● Assigned task
Would you return, word for word, the lines running from the one with "Task: Open view analytics bar chart icon" to the final line of the listing below, pictures omitted?

● Data under study
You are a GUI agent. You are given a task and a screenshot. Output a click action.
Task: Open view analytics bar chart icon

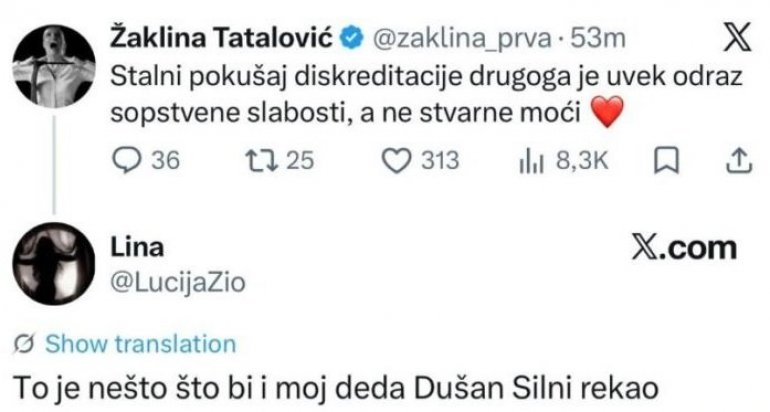pos(529,162)
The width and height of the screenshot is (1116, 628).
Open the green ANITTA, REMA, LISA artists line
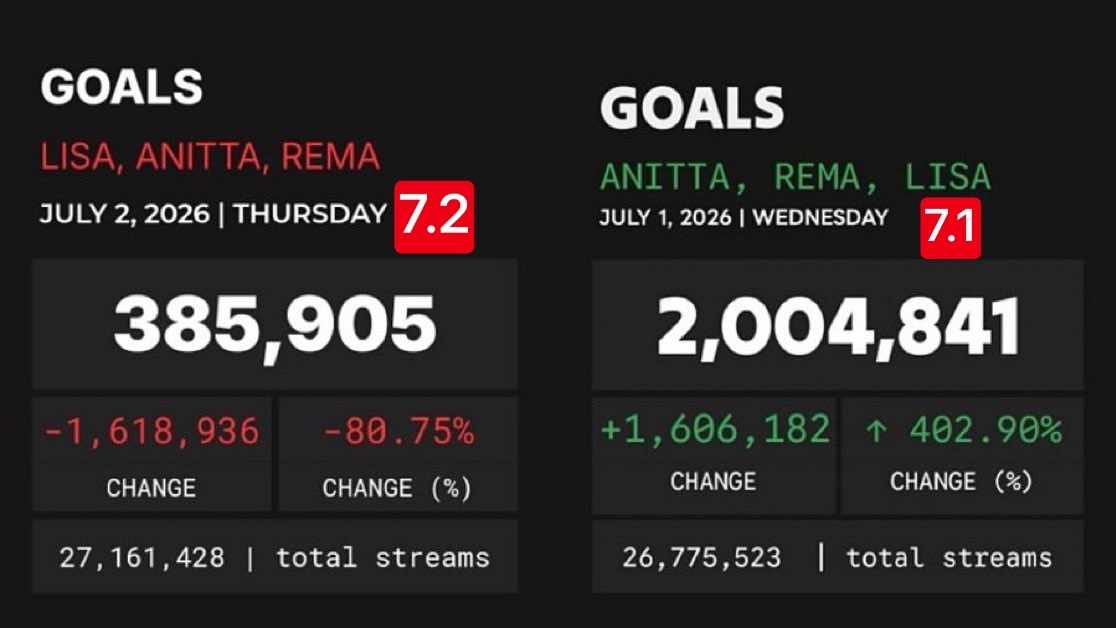[x=795, y=177]
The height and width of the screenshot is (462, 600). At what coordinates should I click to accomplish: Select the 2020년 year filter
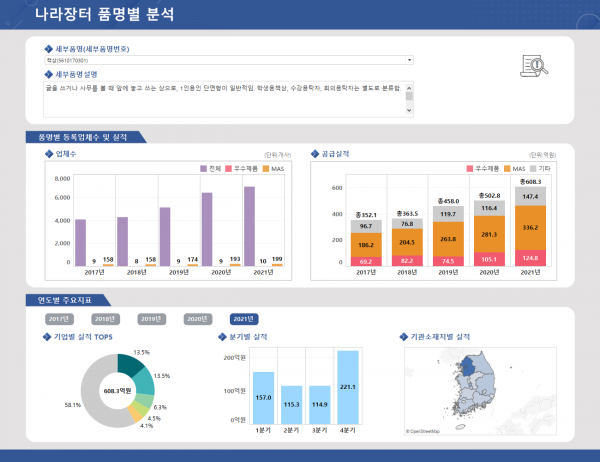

● Answer section
Task: Open view analytics bar chart icon

pos(529,162)
The width and height of the screenshot is (1116, 628).
Open the green ANITTA, REMA, LISA artists line
[x=795, y=177]
The height and width of the screenshot is (462, 600). At what coordinates should I click to accomplish: Select the 2020년 year filter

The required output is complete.